Cognitive Processing Therapy for PTSD


In a previous blog, we went over the advantages of Prolonged Exposure treatment for PTSD. This blog goes in depth about another kind of treatment, Cognitive Processing Therapy.


CPT is a trauma focused therapy drawing on social cognitive theory and informed emotional processing theory. CPT assumes that following a traumatic event, survivors attempt to make sense of what happened, often leading to distorted cognitions regarding themselves, the world, and others. In an attempt to integrate the traumatic event with prior schemas, people often assimilate, accommodate, or over-accommodate. Assimilation is when incoming information is altered in order to confirm prior beliefs, which may result in self-blame for a traumatic event. An example of assimilation is “because I didn’t fight harder, it is my fault I was assaulted.” Accommodation is a result of altering beliefs enough in order to accommodate new learning (e.g., “I couldn’t have prevented them from assaulting someone”). Over-accommodation is changing ones beliefs to prevent trauma from occurring in the future, which may result in beliefs about the world being dangerous or people being untrustworthy (e.g., “because this happened, I cannot trust anyone”). CPT allows for cognitive activation of the memory, while identifying maladaptive cognitions (assimilated and over-accommodated beliefs) that have derived from the traumatic event. The main aim of CPT is to shift beliefs towards accommodation.

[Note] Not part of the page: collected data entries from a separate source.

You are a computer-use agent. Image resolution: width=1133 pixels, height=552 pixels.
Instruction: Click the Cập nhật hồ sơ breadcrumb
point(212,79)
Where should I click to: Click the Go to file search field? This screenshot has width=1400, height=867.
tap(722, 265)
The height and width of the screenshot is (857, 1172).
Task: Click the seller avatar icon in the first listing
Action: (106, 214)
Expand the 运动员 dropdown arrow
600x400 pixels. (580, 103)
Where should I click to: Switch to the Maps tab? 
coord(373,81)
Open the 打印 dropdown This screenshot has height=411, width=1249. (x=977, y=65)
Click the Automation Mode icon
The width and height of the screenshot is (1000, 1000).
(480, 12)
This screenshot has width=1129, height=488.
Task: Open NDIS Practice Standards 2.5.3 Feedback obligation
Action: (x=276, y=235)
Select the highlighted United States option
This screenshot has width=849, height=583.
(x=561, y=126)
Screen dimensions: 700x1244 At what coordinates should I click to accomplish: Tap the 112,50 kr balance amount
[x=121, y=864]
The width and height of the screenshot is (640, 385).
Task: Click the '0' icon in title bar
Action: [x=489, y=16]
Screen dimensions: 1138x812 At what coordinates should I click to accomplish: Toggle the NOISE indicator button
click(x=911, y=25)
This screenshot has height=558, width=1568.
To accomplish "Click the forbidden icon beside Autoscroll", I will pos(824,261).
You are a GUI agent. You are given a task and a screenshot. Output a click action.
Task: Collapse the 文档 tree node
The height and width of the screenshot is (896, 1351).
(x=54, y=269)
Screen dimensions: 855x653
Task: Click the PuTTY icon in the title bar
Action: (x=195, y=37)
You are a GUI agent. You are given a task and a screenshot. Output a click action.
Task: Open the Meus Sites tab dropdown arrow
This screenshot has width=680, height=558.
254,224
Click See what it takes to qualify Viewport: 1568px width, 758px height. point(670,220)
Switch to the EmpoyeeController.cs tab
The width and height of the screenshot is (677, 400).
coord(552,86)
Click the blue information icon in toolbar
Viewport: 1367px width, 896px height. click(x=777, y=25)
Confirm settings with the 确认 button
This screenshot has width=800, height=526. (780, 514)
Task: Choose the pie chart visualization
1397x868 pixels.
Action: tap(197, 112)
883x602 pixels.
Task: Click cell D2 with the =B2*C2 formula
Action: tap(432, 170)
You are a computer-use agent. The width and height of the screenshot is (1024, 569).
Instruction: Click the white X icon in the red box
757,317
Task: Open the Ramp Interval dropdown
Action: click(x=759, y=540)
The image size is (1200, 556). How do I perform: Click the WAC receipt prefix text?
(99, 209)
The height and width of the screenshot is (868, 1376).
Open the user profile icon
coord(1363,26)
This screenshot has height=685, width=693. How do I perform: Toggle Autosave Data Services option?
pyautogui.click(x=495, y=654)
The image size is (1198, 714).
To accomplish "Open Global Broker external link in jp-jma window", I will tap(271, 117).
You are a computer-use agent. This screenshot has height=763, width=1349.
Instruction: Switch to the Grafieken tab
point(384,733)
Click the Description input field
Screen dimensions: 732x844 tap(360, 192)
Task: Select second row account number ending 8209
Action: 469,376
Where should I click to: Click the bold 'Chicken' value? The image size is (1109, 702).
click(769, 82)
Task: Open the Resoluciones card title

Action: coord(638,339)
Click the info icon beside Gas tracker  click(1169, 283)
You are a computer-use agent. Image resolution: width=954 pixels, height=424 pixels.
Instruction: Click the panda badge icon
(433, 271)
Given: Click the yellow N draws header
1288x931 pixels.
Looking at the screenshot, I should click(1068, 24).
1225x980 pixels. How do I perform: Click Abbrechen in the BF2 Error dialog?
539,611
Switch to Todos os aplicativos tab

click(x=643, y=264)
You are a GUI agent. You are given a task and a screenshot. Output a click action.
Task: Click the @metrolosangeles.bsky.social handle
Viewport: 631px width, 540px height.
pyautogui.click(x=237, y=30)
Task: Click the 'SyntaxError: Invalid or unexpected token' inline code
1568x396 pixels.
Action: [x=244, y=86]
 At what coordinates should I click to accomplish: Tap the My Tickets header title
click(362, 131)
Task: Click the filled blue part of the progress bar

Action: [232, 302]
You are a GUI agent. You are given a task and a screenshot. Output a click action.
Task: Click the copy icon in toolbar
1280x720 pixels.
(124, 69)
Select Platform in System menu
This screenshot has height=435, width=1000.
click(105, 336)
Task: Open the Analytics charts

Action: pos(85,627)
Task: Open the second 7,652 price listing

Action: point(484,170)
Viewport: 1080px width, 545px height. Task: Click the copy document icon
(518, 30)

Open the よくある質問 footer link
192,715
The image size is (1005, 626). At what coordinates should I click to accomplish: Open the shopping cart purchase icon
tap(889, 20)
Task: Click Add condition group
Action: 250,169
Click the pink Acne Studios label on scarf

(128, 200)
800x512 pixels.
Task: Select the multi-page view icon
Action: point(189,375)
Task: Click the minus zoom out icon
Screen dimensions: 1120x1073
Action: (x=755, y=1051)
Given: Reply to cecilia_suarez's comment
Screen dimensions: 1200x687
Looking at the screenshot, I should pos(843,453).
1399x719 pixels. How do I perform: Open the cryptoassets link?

CPT consists of 12 weekly sessions that can be delivered in either individual or group formats. Generally, CPT is composed of CT and exposure components. Clients work to identify assimilated and over-accommodated beliefs and learn skills to challenge these cognitions through daily practice. Initial sessions are focused on psycho-education about the cognitive model and exploration of the patient’s conceptualization of the traumatic event. The individual considers: (1) why the traumatic event occurred; and (2) how it has changed their beliefs about themselves, the world and others regarding safety, intimacy, trust, power/control and esteem. The original version of CPT included a written trauma account where the patient described thoughts, feelings and sensory information experienced during the traumatic event. However, following evidence from recent dismantling studies, the most recent version of the protocol does not include the written trauma narrative. CT skills are introduced through establishing the connection between thoughts, feelings, and emotions related to the individual’s stuck points (maladaptive cognitions about the event) and learning ways to challenge cognitions that are ineffective. These skills are used to examine and challenge their maladaptive beliefs. CPT concludes with an exploration on the shifts in how the individual conceptualizes why the traumatic event occurred, focusing on the shift to accommodation rather than assimilation and over-accommodation.


The guidelines and strong research evidence suggest that PE, CPT and trauma-focused CBT should be the first line of treatment for PTSD whenever possible, considering patient preferences and values and clinician expertise. Research examining patient preferences suggests that individuals prefer PE, CPT and trauma-focused CBT to other treatments. Analog studies have demonstrated that participants have preferences for CT and exposure therapy over psychodynamic psychotherapy, EMDR, and therapies using novel technologies (e.g., virtual reality, computer-based therapy). In addition, results from studies examining clinical samples show that patients prefer psychotherapy, such as PE and CBT, to medication. Findings are similar among veteran and military samples, with soldiers showing greater preference for PE and virtual reality exposure (VRE) to paroxetine or sertraline, and veterans in a PTSD specialty clinic showing greater preference for CPT to other psychotherapies, PE to nightmare resolution therapy and PCT, and both PE and cognitive-behavioral conjoint therapy were preferred to VRE.


Future directions in PTSD treatment research include identifying ways to enhance effective treatments including among particular populations (e.g., military), keeping individuals engaged in treatment (i.e., reducing dropout), and determining individual factors predicting response/nonresponse. Avoidance symptoms are a core feature of  PTSD and maintain PTSD over time. Thus, it is not surprising that the dropout rate for PTSD treatment is high across treatment modalities. In addition, a portion of individuals do not respond adequately to PTSD treatment. One potential future direction is medication-enhanced psychotherapy for PTSD. Medication could potentially strengthen learning and memory, inhibit fear, and facilitate therapeutic engagement.